May, 2016 ~ Chickens ?!!? As we entered the St. Augustine Road Fish Management Area, we thought we heard a rooster crow. No, must have been something else. Then another crow. Very strange – in all the years of walking in the area, we’ve never heard a rooster crow.
And just as we entered a clearing, there they were: four, at least one of which is a rooster. We know nothing about chickens but these don’t look like your ordinary farm yard chickens. Friends informed me these are a breed called Polish and someone is likely missing them. I walk around our neighborhood a lot and think I would have heard them crow if they were from nearby.
I’ve long wanted chickens but we don’t have the yard for it, even with the new moveable chicken coops. I was really enjoying these even though they weren’t particularly interested in hanging around when we approached them. They edged away but kept feeding. They were in the same clearing, every day, for a week and a half.
How did they get here? Do they belong to someone? Did they escape? Did someone turn them out into the woods? I stopped by Trad’s Nursery, a few miles away, because they have chickens and for some reason I thought they were part of the movement to get the city to permit homeowners to keep chickens. They gave me the number to a feed store. The kind gentleman at the feed store told me that people turn their pet chickens out all the time when they get tired of them. He will always take them in and gave me advice on how to catch them if I wanted.

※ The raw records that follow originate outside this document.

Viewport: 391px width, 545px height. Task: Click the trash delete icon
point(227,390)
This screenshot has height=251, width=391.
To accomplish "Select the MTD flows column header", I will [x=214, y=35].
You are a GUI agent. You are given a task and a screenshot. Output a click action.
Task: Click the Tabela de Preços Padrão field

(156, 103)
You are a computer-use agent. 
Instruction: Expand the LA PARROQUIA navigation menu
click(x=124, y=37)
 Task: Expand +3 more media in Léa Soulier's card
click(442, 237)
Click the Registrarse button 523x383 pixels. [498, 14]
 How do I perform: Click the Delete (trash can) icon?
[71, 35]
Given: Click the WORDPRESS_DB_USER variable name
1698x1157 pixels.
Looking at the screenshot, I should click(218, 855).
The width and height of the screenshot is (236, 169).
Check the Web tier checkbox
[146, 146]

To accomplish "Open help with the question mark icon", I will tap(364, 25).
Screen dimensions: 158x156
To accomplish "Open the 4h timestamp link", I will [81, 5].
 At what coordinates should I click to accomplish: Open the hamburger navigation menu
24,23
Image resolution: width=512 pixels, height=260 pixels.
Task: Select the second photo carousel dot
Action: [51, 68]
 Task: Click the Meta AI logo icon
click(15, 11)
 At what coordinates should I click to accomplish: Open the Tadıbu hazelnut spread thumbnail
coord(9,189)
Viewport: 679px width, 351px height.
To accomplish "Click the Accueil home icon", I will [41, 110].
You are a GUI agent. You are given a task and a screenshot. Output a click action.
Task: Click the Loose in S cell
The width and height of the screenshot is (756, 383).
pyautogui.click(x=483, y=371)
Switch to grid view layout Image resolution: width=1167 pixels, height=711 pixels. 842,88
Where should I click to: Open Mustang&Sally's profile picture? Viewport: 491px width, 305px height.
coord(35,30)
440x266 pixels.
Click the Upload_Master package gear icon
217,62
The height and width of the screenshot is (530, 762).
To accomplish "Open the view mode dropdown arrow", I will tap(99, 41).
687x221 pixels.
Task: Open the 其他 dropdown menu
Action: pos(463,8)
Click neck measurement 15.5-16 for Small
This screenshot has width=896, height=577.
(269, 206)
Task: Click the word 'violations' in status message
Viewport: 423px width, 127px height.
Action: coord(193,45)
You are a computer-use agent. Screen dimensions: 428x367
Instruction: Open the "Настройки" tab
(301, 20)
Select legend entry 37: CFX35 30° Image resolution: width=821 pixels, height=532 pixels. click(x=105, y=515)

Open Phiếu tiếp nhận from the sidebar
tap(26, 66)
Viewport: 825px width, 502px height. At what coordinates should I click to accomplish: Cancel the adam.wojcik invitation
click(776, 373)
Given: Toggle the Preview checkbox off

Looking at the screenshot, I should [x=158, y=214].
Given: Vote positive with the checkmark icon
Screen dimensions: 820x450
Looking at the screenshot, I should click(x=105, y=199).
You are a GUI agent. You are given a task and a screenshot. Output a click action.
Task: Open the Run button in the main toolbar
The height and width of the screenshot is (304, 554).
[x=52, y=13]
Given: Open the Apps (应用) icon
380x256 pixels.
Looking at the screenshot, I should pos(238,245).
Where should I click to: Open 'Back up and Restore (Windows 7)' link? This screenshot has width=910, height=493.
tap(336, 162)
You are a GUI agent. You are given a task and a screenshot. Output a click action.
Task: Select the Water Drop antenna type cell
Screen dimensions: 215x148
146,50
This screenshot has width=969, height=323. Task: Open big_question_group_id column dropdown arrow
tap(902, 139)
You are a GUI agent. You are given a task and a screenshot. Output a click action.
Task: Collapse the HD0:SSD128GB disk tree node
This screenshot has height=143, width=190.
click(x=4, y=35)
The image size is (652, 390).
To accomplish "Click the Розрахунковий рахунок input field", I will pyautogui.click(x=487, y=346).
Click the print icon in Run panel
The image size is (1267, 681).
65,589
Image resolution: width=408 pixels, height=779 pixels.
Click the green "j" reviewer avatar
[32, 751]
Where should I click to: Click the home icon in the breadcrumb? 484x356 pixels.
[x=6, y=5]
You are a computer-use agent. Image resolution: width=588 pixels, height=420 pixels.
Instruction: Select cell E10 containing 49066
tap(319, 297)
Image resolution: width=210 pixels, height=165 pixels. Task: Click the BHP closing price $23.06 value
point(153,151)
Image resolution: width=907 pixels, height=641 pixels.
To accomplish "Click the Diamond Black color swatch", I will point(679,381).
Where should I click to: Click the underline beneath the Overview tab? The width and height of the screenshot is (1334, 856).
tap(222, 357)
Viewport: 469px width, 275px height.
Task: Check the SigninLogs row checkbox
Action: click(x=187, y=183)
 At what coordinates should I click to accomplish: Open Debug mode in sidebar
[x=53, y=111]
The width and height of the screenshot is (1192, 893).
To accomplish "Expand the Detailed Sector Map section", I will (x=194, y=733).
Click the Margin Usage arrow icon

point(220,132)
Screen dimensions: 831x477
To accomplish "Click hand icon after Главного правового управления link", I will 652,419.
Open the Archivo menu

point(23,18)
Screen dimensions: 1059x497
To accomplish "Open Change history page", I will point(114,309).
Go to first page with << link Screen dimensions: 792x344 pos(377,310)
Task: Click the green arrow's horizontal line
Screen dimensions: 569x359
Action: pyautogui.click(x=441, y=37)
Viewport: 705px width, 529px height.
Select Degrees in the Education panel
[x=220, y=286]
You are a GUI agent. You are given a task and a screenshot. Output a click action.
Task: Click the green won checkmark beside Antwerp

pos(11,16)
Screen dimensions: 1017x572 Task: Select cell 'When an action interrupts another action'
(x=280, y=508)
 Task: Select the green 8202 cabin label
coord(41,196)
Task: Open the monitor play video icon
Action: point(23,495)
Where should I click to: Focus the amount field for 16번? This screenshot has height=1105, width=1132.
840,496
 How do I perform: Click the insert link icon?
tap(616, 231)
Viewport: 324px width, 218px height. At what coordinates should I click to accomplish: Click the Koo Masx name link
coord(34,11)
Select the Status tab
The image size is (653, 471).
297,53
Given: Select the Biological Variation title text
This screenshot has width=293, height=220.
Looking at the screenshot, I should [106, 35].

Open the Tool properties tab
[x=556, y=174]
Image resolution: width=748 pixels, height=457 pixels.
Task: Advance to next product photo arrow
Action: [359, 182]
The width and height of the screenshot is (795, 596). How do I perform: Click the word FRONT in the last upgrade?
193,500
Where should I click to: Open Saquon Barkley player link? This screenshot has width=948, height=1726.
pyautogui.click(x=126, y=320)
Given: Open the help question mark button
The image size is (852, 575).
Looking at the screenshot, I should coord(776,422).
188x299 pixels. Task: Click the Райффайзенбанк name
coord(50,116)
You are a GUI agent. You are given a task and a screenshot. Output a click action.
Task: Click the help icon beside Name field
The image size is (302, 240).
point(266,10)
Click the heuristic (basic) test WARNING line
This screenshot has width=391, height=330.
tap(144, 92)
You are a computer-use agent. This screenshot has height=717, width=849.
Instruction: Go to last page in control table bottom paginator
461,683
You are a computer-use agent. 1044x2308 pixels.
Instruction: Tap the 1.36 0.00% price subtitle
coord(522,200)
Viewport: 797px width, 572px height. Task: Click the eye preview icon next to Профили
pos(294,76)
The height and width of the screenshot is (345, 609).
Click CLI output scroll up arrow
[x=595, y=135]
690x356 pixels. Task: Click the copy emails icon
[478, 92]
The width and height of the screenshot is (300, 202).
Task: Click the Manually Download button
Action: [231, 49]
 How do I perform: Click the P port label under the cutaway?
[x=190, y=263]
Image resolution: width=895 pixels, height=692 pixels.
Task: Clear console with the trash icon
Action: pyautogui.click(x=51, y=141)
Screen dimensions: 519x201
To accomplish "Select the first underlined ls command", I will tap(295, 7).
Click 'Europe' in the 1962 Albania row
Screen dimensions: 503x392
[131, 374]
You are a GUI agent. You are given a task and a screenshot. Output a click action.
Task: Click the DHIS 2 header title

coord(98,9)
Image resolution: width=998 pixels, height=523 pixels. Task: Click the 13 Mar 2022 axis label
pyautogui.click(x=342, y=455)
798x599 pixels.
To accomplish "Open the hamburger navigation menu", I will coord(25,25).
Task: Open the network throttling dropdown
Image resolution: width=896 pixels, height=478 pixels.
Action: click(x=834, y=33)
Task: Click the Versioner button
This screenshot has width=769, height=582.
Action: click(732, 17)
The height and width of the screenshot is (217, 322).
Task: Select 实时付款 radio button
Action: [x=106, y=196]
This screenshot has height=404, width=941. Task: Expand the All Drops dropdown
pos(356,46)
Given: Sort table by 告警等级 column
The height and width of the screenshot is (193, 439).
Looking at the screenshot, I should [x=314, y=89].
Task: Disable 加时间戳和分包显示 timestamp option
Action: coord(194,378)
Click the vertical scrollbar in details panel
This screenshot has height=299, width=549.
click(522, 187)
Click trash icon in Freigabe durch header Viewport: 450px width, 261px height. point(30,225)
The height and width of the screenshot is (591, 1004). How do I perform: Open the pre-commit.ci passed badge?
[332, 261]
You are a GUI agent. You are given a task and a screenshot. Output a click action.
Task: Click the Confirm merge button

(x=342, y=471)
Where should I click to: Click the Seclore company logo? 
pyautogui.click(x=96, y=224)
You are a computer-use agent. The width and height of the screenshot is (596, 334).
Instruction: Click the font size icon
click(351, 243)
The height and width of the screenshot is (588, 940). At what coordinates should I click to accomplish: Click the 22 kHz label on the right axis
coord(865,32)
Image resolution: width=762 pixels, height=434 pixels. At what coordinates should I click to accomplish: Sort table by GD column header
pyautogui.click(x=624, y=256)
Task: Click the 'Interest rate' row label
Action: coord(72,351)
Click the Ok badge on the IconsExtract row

I was making plans on how to catch them when disaster struck. Well, for one of them, anyway. One morning, as we entered the park, we heard the crowing but it was coming from a distant, impassable area of the woods. In the clearing, instead of foraging chickens, there were feathers – lots of feathers – many, many more than a casual dropped feather or two – almost an entire chicken’s worth of feathers. And in the dirt, animal footprints and clear signs of a struggle.
So, no more chickens. We’ll never know if the remaining birds were frightened away to other feeding grounds, returned home or met some terrible fate. A fisherman who frequents the park said he hadn’t heard them in a while but told us all about the capture of a family of wild boar over by the entrance to the park – yikes!